ただ,keyword_init: true
って,ちょっと長すぎないですか?
で,私は keyword_init
てのが覚えられないんですよ。「ナントカ init だっけ?」「頭にアンダースコア付くんだっけ」って。
まあ頻用すれば覚えられると思いますけど。
ここから本題ですが,Ruby 3.2 では上記のようなコードで keyword_init: true
を付けなくてもいけるようになるらしいです。
https://www.ruby-lang.org/en/news/2022/09/09/ruby-3-2-0-preview2-released/
現在,Ruby 3.2 は 3.2.0-preview2 が出ていて,Linux や macOS の人は rbenv で気軽にこの preview2 を試すことができます。
私もこれをインストールしてやってみました:
ApeFeed = Struct.new(:morning, :evening)
proposed_ape_feed = ApeFeed.new(morning: 4, evening: 3)

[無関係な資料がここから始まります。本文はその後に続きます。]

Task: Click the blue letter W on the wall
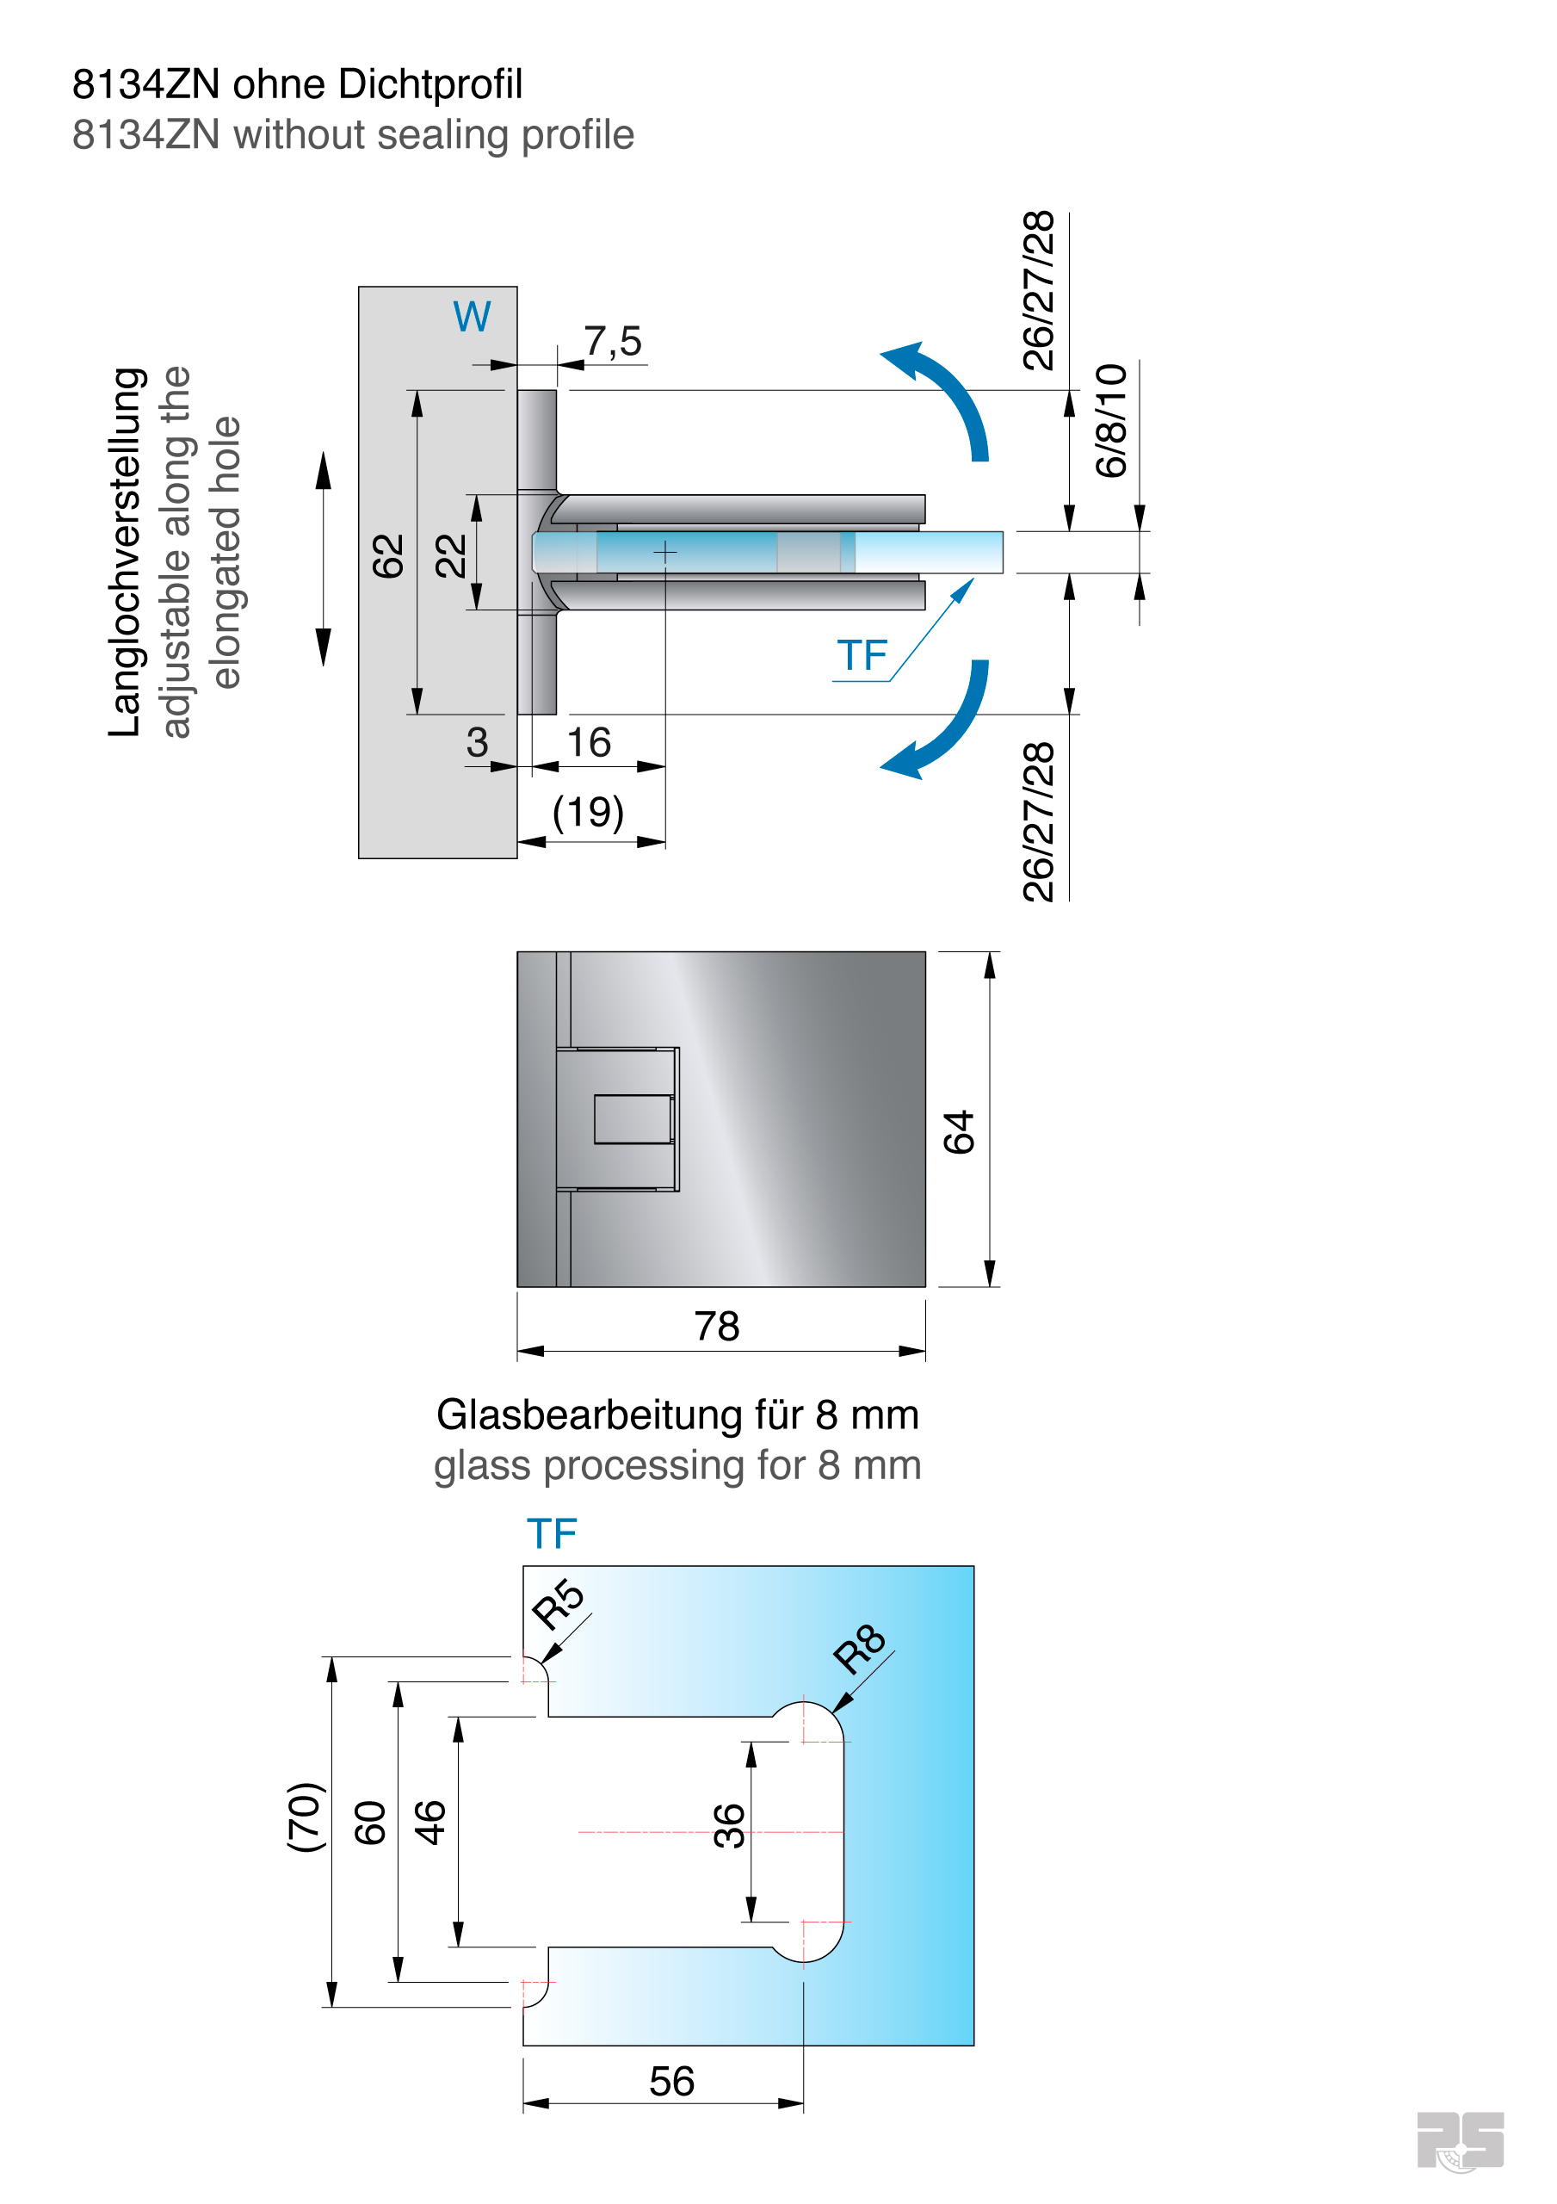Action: pyautogui.click(x=472, y=316)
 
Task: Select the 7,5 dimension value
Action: pyautogui.click(x=613, y=341)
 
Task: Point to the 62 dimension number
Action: pyautogui.click(x=388, y=556)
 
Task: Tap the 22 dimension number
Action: pyautogui.click(x=450, y=556)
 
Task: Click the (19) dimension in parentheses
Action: pyautogui.click(x=588, y=812)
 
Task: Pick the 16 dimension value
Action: pyautogui.click(x=588, y=742)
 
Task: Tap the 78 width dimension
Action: pyautogui.click(x=716, y=1327)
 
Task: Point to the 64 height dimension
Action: pyautogui.click(x=958, y=1132)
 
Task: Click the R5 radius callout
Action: pyautogui.click(x=558, y=1604)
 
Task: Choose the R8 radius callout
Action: pyautogui.click(x=859, y=1650)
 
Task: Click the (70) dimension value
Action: pyautogui.click(x=306, y=1817)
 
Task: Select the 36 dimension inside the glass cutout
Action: pyautogui.click(x=729, y=1826)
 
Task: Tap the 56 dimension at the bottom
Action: pyautogui.click(x=671, y=2082)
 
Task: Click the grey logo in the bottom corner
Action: pyautogui.click(x=1460, y=2140)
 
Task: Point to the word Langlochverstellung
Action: pyautogui.click(x=127, y=552)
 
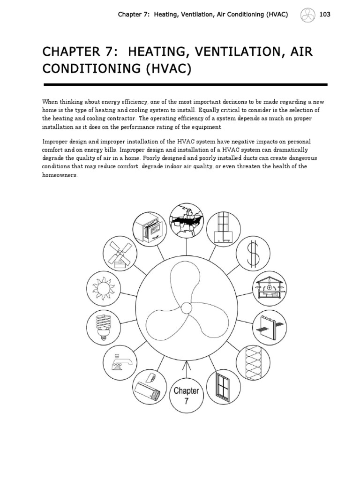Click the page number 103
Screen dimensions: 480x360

p proposed_ape_feed.morning # => 4
p proposed_ape_feed.evening # => 3
確かに keyword_init: true
無しでイケてます。
これで Struct のヤな感じが一つ減りました。
ただ,ライブラリー中でこんなふうに書けるのは何年も先ですよねえ。ライブラリーはある程度古い Ruby でも動かないといけないから。
追記 2022-09-26
Struct
やその仲間などについて改めて調べて比較した記事を書きました:
Ruby の構造体的・ハッシュ的データ構造についての考察 (1) - Qiita
反響が無さすぎてちょっぴり寂しい。